Lately, there’s been some discussion of how we measure fuel economy. The argument is that the current measuring yard of miles per gallon (MPG) can be deceiving. Consumers assume that ever-greater MPG ratings yield ever greater savings. The truth is a little more complicated.
In this article, we’ll look at fifteen cars ranging in fuel economy from 15 to 52 miles per gallon. We’ll compare them using different benchmarks to gain a better understanding of how costs change with MPG.
Miles per gallon (MPG)
First, we’ll look at the standard miles per gallon measurement.
|2017 Toyota Tundra 4WD||15||–||–|
|2017 Lincoln Navigator L 4WD||16||1||6%|
|2017 Land Rover Range Rover Sport||20||4||20%|
|2017 Audi Q7||22||2||9%|
|2017 Volvo XC90 AWD||23||1||4%|
|2017 Mazda CX-5 AWD||26||3||12%|
|2017 Mercedes-Benz CLA250 4MATIC||37||1||4%|
|2017 Volkswagen Golf||29||2||7%|
|2017 Subaru Impreza 5-door||31||2||6%|
|2017 Audi A3 e-tron||34||3||9%|
|2017 Honda Civic||36||2||6%|
|2017 Lexus ES 300h||40||4||10%|
|2017 Chevrolet Volt||42||2||5%|
|2017 Honda Accord Hybrid||48||6||13%|
|2017 Toyota Prius||52||4||8%|
There’s a disconnect between the increase in miles per gallon rating and the percent by which the actual fuel economy changes. Looking more closely at the three instances where MPG rating goes up by 4, we see that this represents a 20% increase when MPG rises from 16 to 20, but only a 4% increase when MPG rises from 48 to 52. We’ll explore more about what this means below.
Gallons per 100 miles
Next, we’ll look at what many are proposing as an alternative to miles per gallon—gallons per 100 miles.

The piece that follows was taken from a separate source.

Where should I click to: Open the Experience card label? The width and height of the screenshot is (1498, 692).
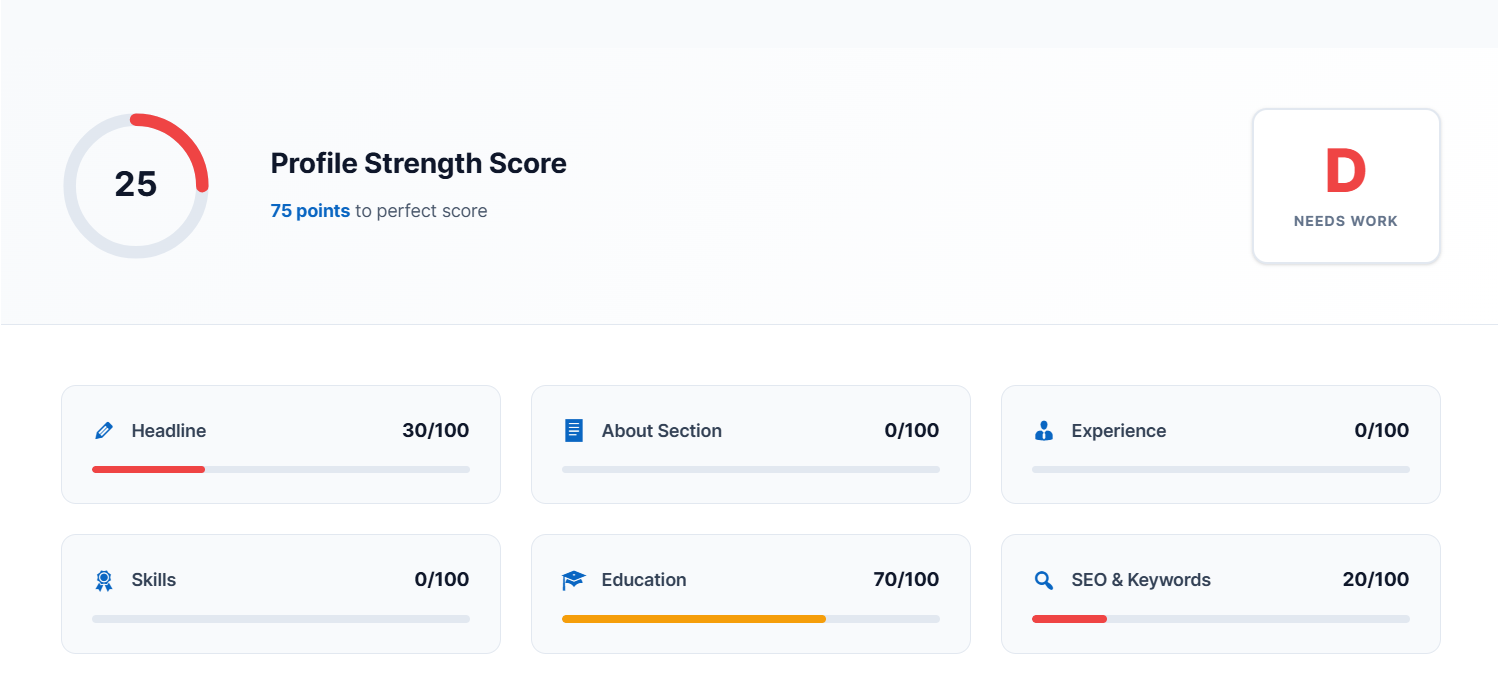click(1118, 431)
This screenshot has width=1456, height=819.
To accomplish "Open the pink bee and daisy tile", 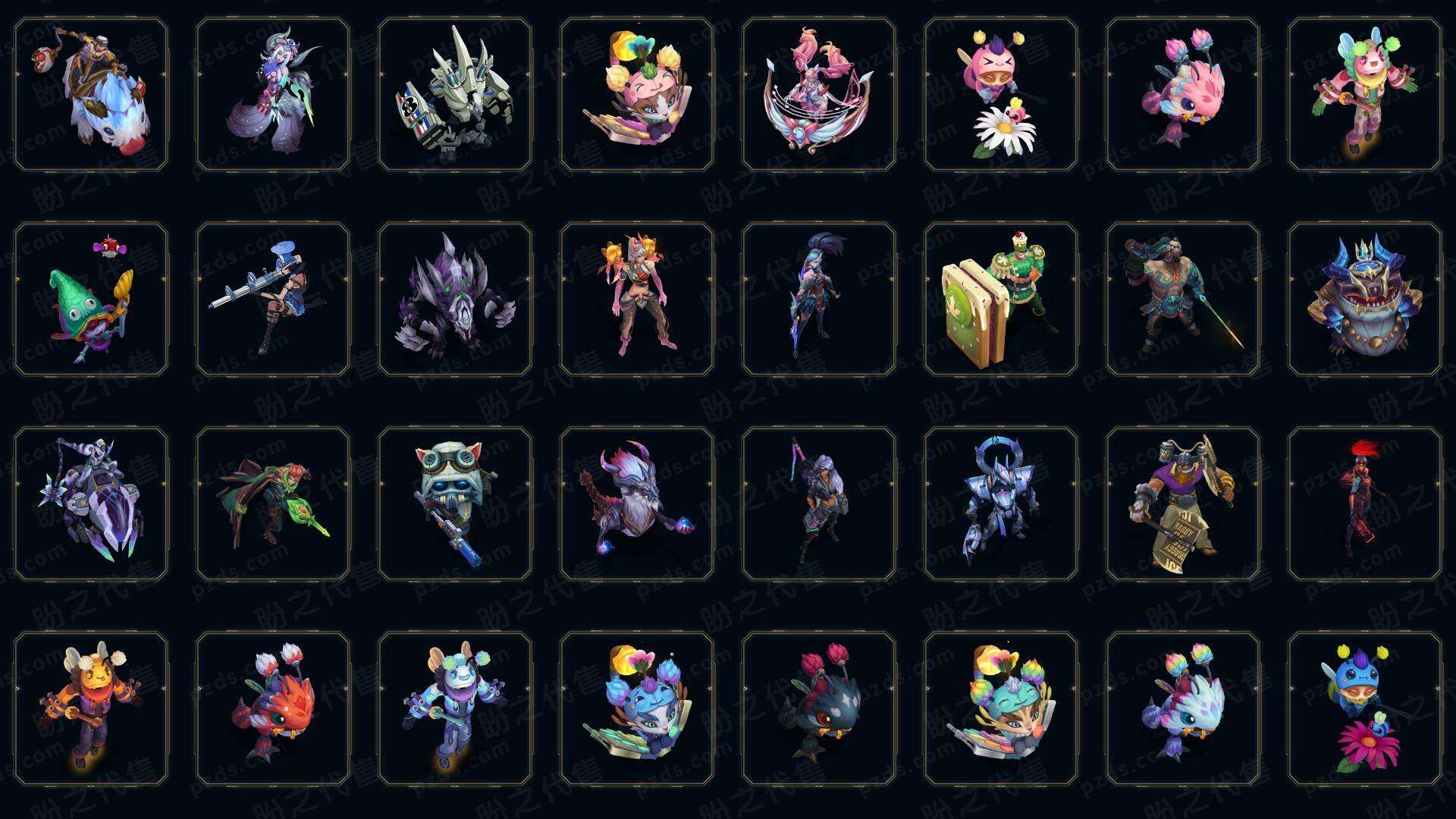I will (1001, 95).
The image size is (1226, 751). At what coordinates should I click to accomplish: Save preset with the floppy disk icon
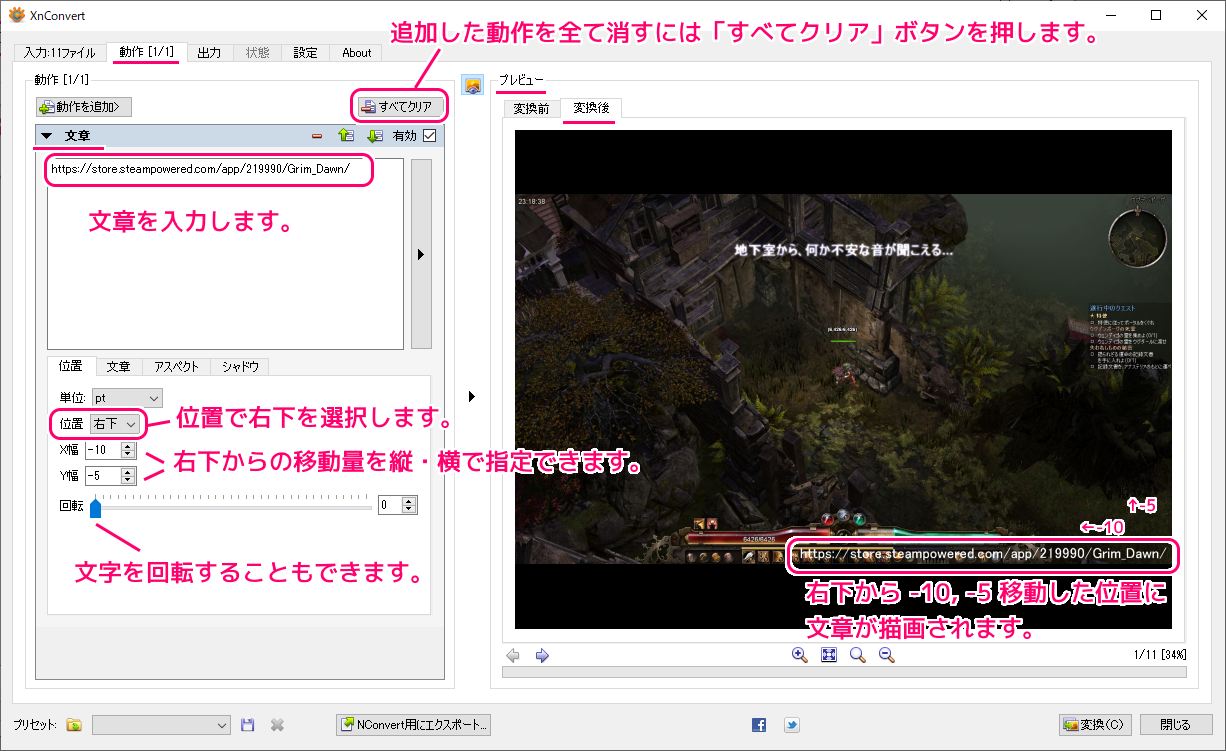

|2017 Toyota Tundra 4WD||15||6.67||–|
|2017 Lincoln Navigator L 4WD||16||6.25||0.42|
|2017 Land Rover Range Rover Sport||20||5.00||1.25|
|2017 Audi Q7||22||4.55||0.45|
|2017 Volvo XC90 AWD||23||4.35||0.20|
|2017 Mazda CX-5 AWD||26||3.85||0.50|
|2017 Mercedes-Benz CLA250 4MATIC||37||3.70||0.14|
|2017 Volkswagen Golf||29||3.45||0.26|
|2017 Subaru Impreza 5-door||31||3.23||0.22|
|2017 Audi A3 e-tron||34||2.94||0.28|
|2017 Honda Civic||36||2.78||0.16|
|2017 Lexus ES 300h||40||2.50||0.28|
|2017 Chevrolet Volt||42||2.38||0.12|
|2017 Honda Accord Hybrid||48||2.08||0.30|
|2017 Toyota Prius||52||1.92||0.16|
Examining the same three instances where MPG rating goes up by 4, the gallons per mile number decreases by 1.25 gallons when MPG rises from 16 to 20, but only by 0.16 gallons when MPG rises from 48 to 52. By flipping the numbers, it becomes a little more intuitive that there are diminishing returns on increasing MPG ratings
Cost per year
Finally, we’ll look at what it might actually cost to drive each vehicle for a full year. We’ve assumed 12,000 miles are driven per year and that regular gasoline is purchased at the California average price of $2.975 (at the time of writing).
|2017 Toyota Tundra 4WD||15||$2,380||–|
|2017 Lincoln Navigator L 4WD||16||$2,231||$149|
|2017 Land Rover Range Rover Sport||20||$1,785||$446|
|2017 Audi Q7||22||$1,623||$162|
|2017 Volvo XC90 AWD||23||$1,552||$71|
|2017 Mazda CX-5 AWD||26||$1,373||$179|
|2017 Mercedes-Benz CLA250 4MATIC||37||$1,322||$51|
|2017 Volkswagen Golf||29||$1,231||$91|
|2017 Subaru Impreza 5-door||31||$1,152||$79|
|2017 Audi A3 e-tron||34||$1,050||$102|
|2017 Honda Civic||36||$992||$58|
|2017 Lexus ES 300h||40||$893||$99|
|2017 Chevrolet Volt||42||$850||$43|
|2017 Honda Accord Hybrid||48||$744||$106|
|2017 Toyota Prius||52||$687||$57|
Once more, we’ll look at the cases where MPG rating goes up by 4. A change from 16 to 20 mpg yields $446 in annual savings, while a shift from 48 to 52 mpg saves only $57 per year.
MPG vs. Gallons per 100 miles
Switching from miles per gallon to gallons per 100 miles could potentially help on the lower side of the spectrum. The driver who is considering a Lincoln Navigator and a Range Rover Sport might be more willing to switch to the more fuel efficient vehicle when presented with a difference of 1.25 gallons per 100 miles (or $446 per year) rather than 4 miles per gallon. However, it could also make the consumer considering the Prius and the Accord Hybrid to opt for the lower fuel economy vehicle.
In general, we’re pushing towards higher fuel economies and lower gas consumption. As this technology continues to improve we should see the average fuel economy rise no matter which standard we choose to measure it by.